IX. In einer Mitteilung gemäß Artikel 15(1) VOBK 2020 teilte die Kammer den Beteiligten ihre vorläufige Auffassung zu der Sache mit.
X. Mit einer Antwort auf diese Mitteilung reichte die Patentinhaberin Ansprüche gemäß neuer Hilfsanträge I bis IV anstelle der bisherigen Hilfsanträge I bis XXII ein.
XI. Die Einsprechende argumentierte, dass die neuen Hilfsanträge I bis IV nach Artikel 13(2) VOBK 2020 unberücksichtigt bleiben sollten.
XII. Eine mündliche Verhandlung wurde für den 29. März 2023 anberaumt.
XIII. Mit einer Eingabe vom 28. März 2023 teilte die Patentinhaberin mit, dass die juristische Person der Einsprechenden BAG electronics GmbH seit dem 10. September 2021 nicht mehr existiere.
XIV. Am 29. März 2023 erschienen vor der Kammer zwei zugelassene Vertreter für die Patentinhaberin und zwei zugelassene Vertreter, die erklärten, dass sie die OSRAM Beteiligungsverwaltung GmbH als Gesamtrechtsnachfolgerin der BAG electronics GmbH vertreten würden, und beantragten in deren Namen, diese als Einsprechende im Register einzutragen; die bisherige Einsprechende sei durch Verschmelzung in der neuen Einsprechenden als Gesamtrechtsnachfolgerin aufgegangen. Dazu legte sie einen anonymisierten Verschmelzungsvertrag vom 16. August 2021 sowie einen Handelsregisterauszug HRB 207901 vom 29. März 2023 vor.
XV. Im Hinblick darauf wurde die mündliche Verhandlung an diesem Tag nicht durchgeführt und auf unbestimmte Zeit vertagt.
XVI. In der Folge bekräftigte die OSRAM Beteiligungsverwaltung GmbH ihren Antrag, die Einsprechendenstellung auf sie zu übertragen, da sie im Wege der Verschmelzung zum 8. September 2021 Gesamtrechtsnachfolgerin der BAG electronics GmbH geworden sei.

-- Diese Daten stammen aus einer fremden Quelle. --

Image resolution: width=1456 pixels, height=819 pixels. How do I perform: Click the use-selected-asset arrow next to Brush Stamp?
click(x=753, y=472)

Als Nachweis legte sie zwei Handelsregisterauszüge des Amtsgerichts München vom (neuerlich) 29. März 2023 und vom 3. April 2023 vor.
XVII. Die OSRAM Beteiligungsverwaltung GmbH wurde daraufhin mit Wirkung vom 24. April 2023 in das Europäische Patentregister als Einsprechende eingetragen.

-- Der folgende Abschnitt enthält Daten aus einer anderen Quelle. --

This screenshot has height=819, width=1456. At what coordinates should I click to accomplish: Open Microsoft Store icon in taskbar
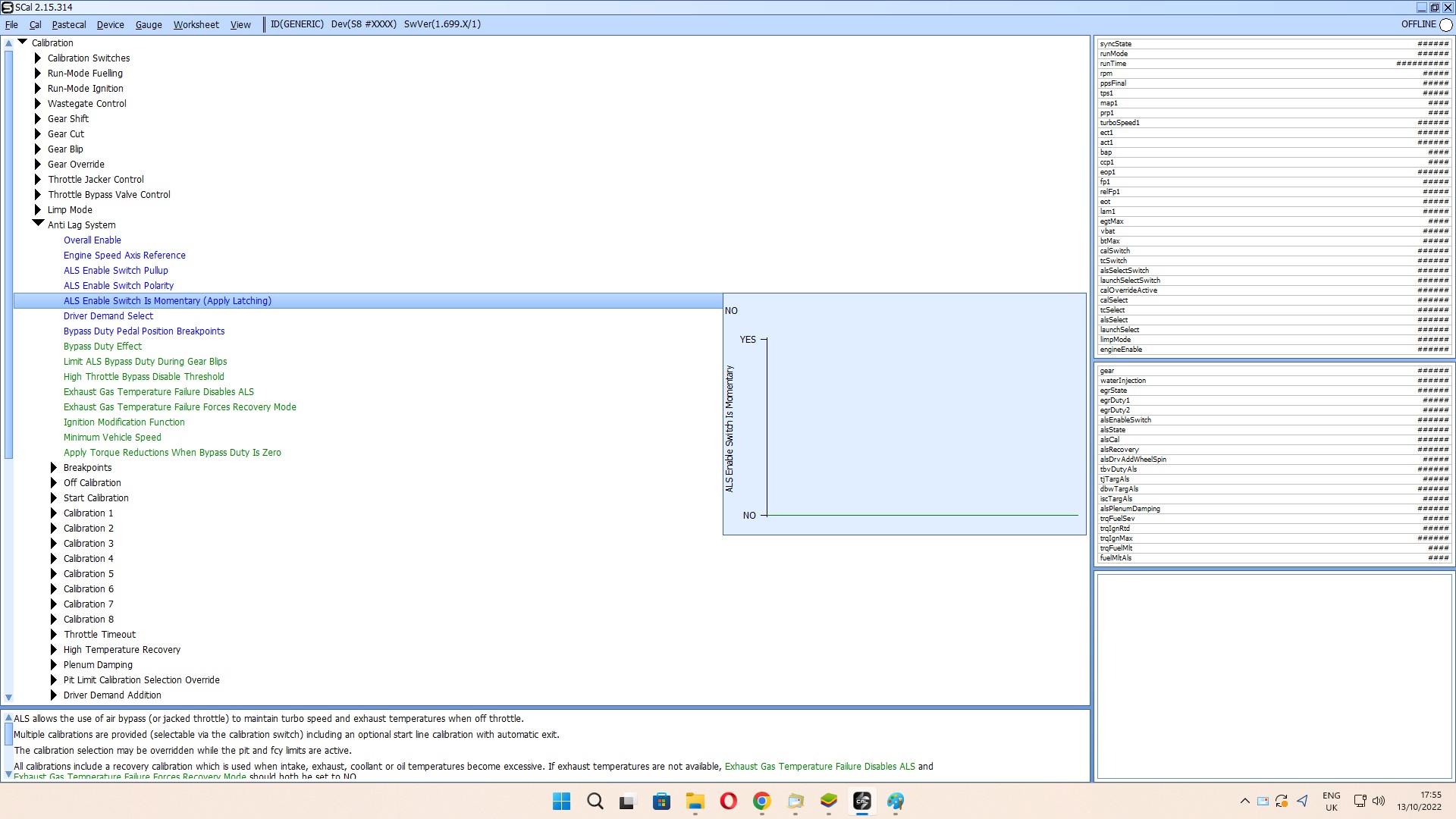pyautogui.click(x=661, y=802)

XVIII. Die Patentinhaberin wies anschließend mit einem weiteren Schriftsatz darauf hin, dass ausweislich übereinstimmender Pressemeldungen der beteiligten Firmen und der Fachpresse der gesamte zu dem vorliegenden Einspruch gehörige Geschäftsbereich "digital systems" von OSRAM, zu dem Vorschaltgeräte, Software und vernetzbare Komponenten für LED-Beleuchtung gehörten, nunmehr von OSRAM an die [...] Firma Inventronics verkauft worden sei. Es sei somit davon auszugehen, dass auch die Einsprechendenstellung auf die Inventronics übergegangen ist.

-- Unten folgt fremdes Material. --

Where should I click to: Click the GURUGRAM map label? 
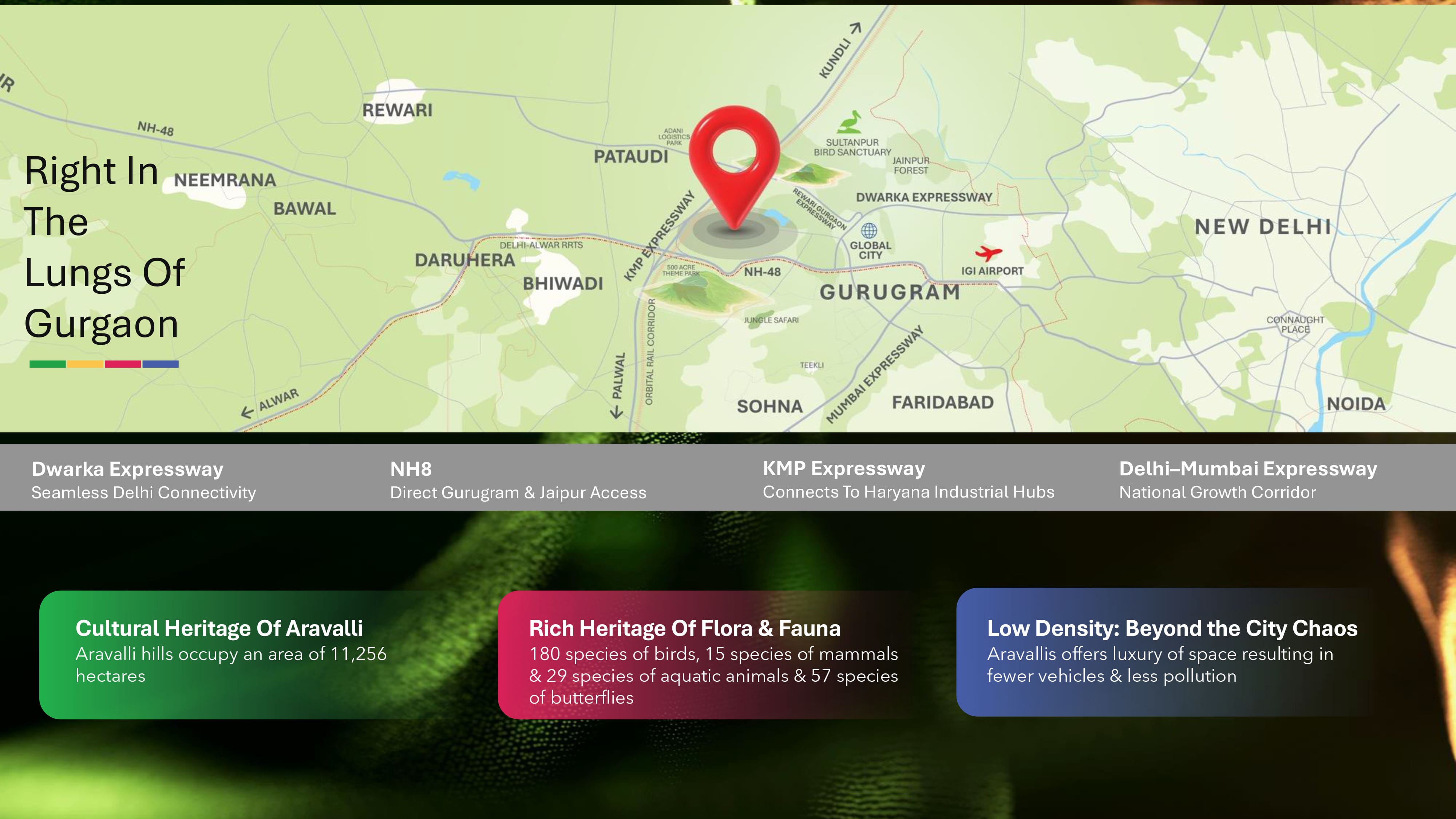[890, 293]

XIX. Daraufhin beantragte die Inventronics GmbH mit Schriftsatz, die Einsprechendenstellung auf sie umzuschreiben, da letztere im Wege der Übertragung eines Teils des Geschäftsbetriebs "Digital Systems" auf sie übergegangen sei.
XX. Zum Nachweis der genannten Übertragung legte sie in mehreren weiteren Schriftsätzen schlussendlich u.a. folgende Unterlagen vor:
a) "Patent and Trademark Assignment Agreement" vom 16. August 2021 zwischen der BAG electronics GmbH und der OSRAM GmbH (Anlage eines Schriftsatzes vom 11. Januar 2024)
b) "Confirmatory Patent Opposition Transfer Agreement" vom 20./27. Juni 2023 zwischen der OSRAM GmbH und der Inventronics GmbH (Anlage eines Schriftsatzes vom 29. Juni 2023)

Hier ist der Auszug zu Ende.